Wie ich an den Kochherd kam

Zu Beginn meiner ersten Ehe fragte meine Mutter anlässlich eines Besuches in meinem Elternhaus meinen Vater, ob er mir nicht gelegentlich Fleischwaren zu günstigeren Konditionen beschaffen könne. Schließlich betrieb mein Vater noch im Rahmen des großelterlichen Geschäftes traditionell eine Großschlachterei am städtischen Schlachthof in Duisburg-Meiderich. Da mein Vater sich fast ausschließlich mit dem Schlachten von Großvieh, also Rindern, befasste, wandte er ein, dass eine Versorgung meiner jungen in Familie aus dem Fleischbestand sich für ihn schwierig gestalten würde.
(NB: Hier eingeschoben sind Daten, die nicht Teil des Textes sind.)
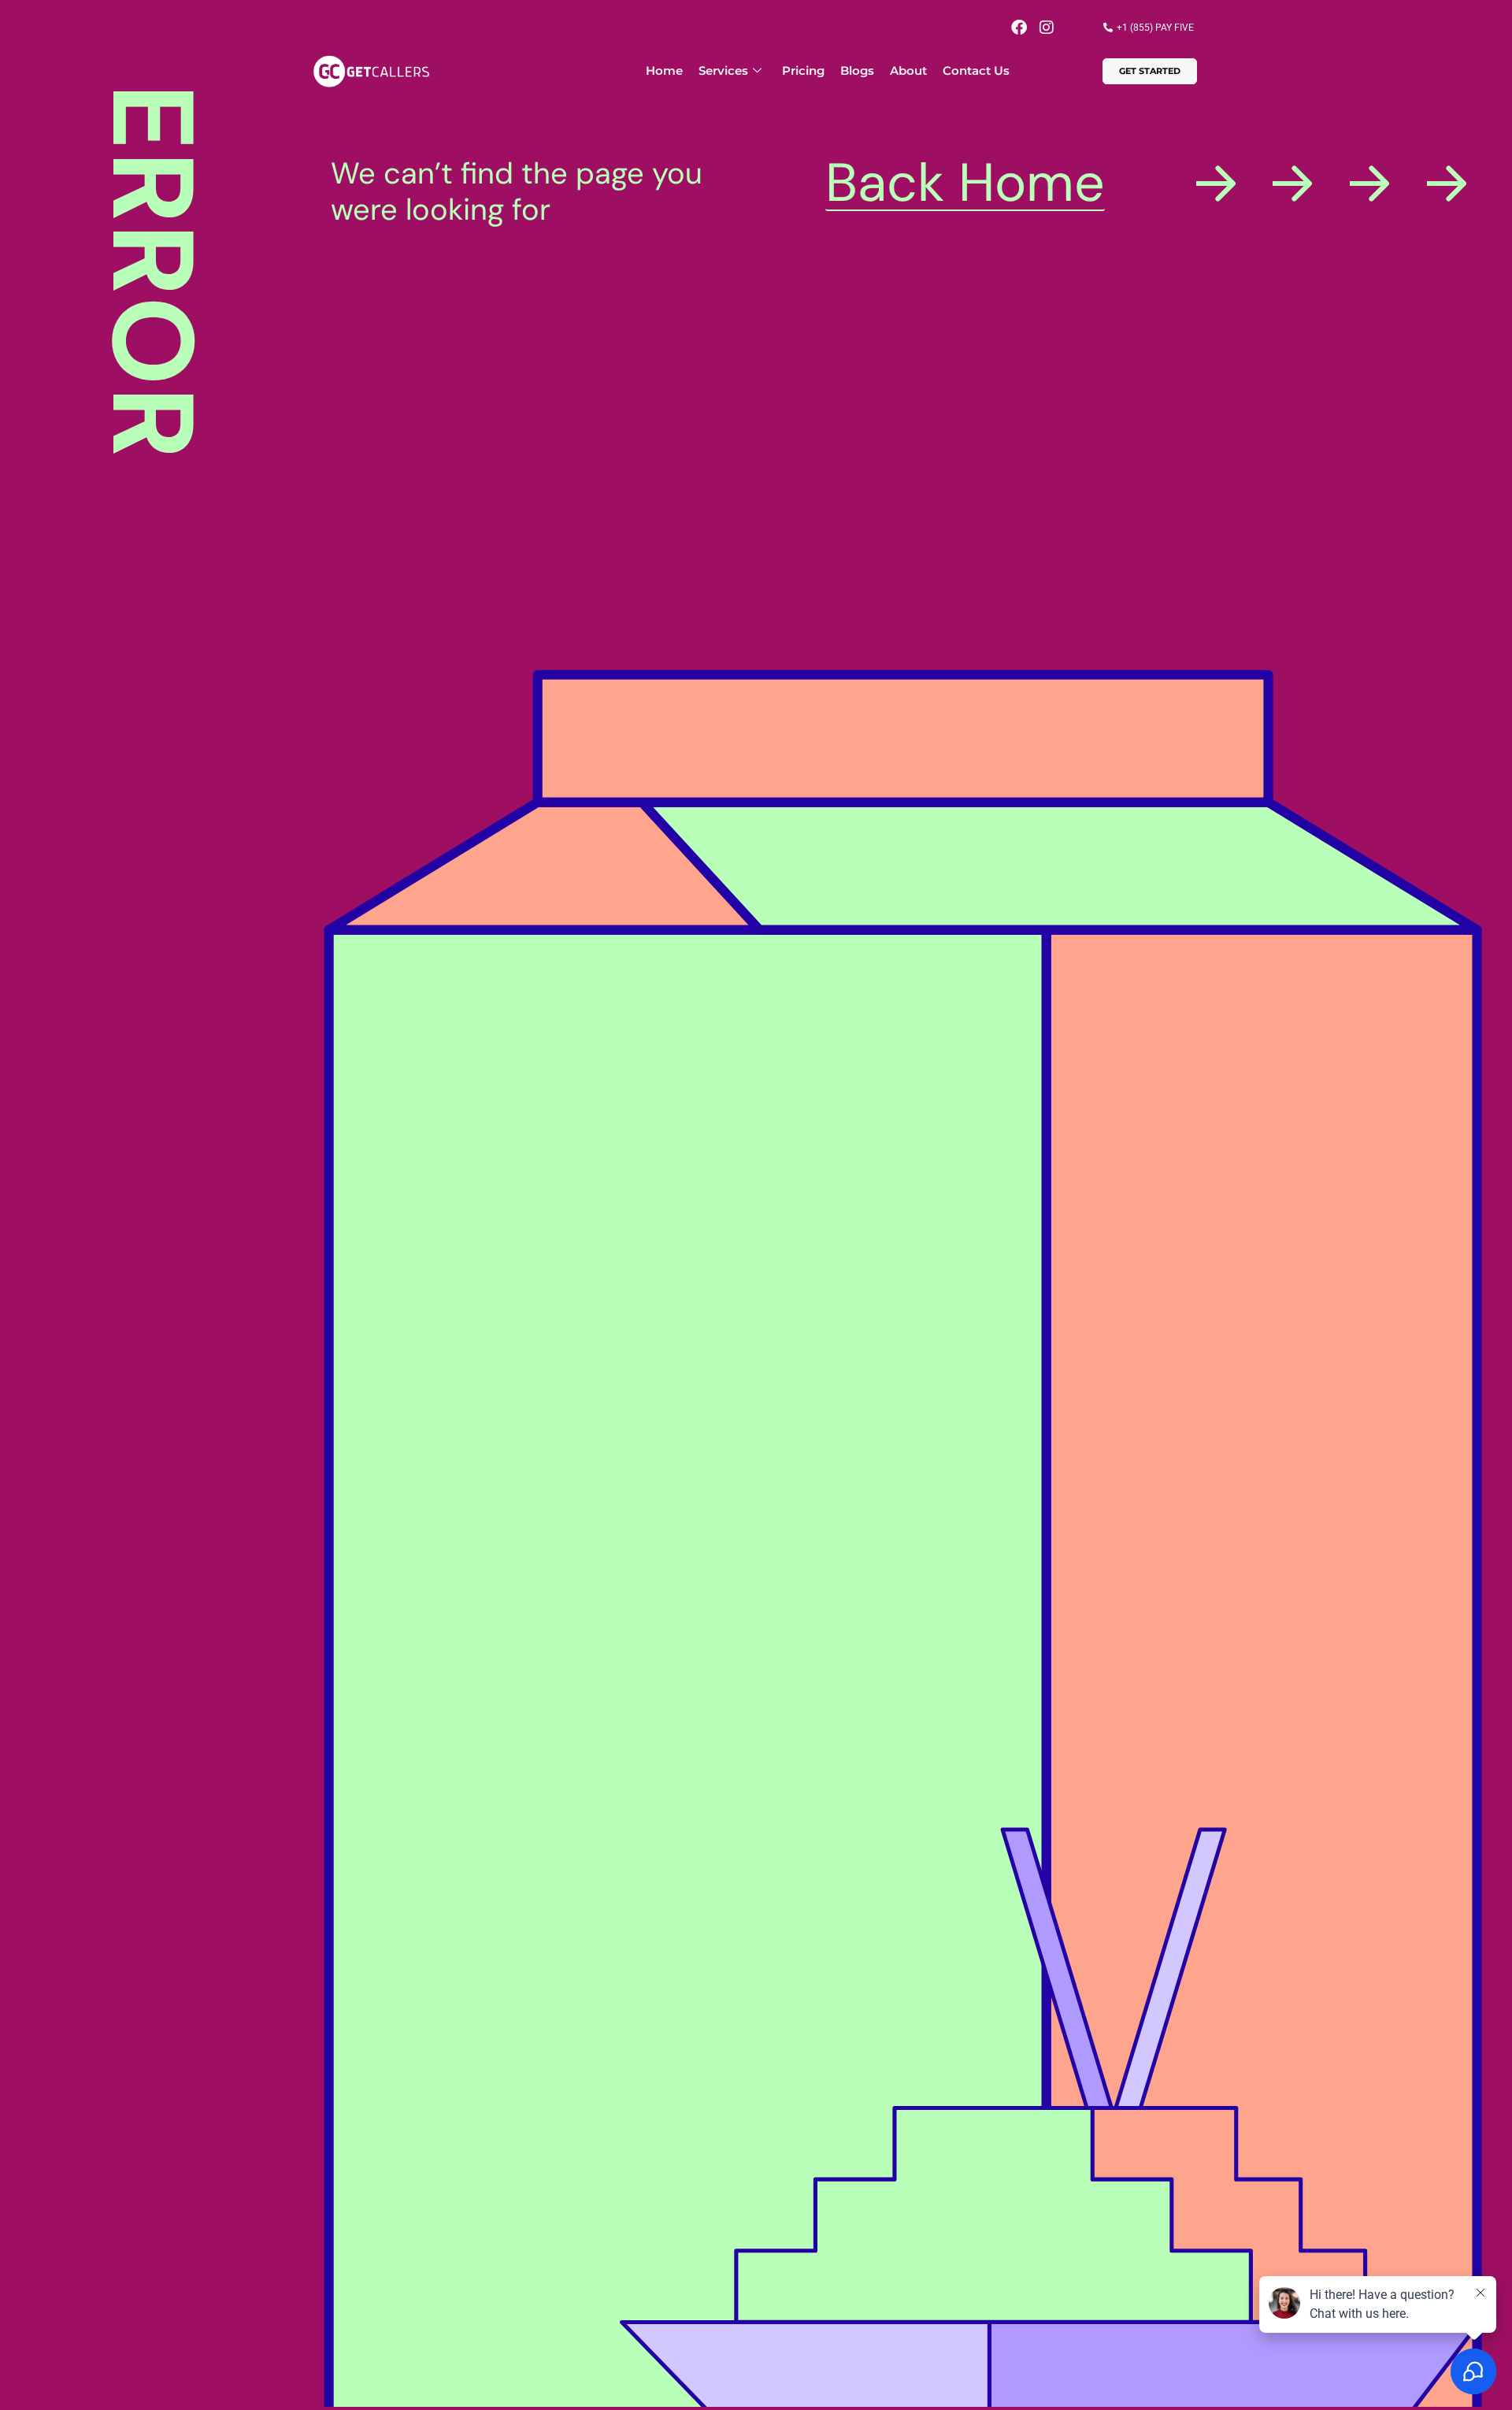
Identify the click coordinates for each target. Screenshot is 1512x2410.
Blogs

Die Entnahme einer Rippe von einem Rinderviertel böte für meinen Haushalt außerdem Stück Hohe Rippe überwiegend Suppenfleisch von der flachen Rippe, womit mir kaum gedient sein dürfte. Die Teiltentnahme aus dem Filetstück oder dem Roastbeef müsse er ausschließen, da diese hochwertigen Teile selbstverständlich von seiner Kundschaft beansprucht würden. Als Lösung böte sich an, das er von einem seiner Großschlachterkollegen, der fast ausschließlich Schweineschlachtung betrieb, ein passendes Stück vom Schwein für mich eingekaufte. Er lud mich ein, ihn am nächsten Samstagmorgen um 7:00 Uhr in Meiderich zu besuchen.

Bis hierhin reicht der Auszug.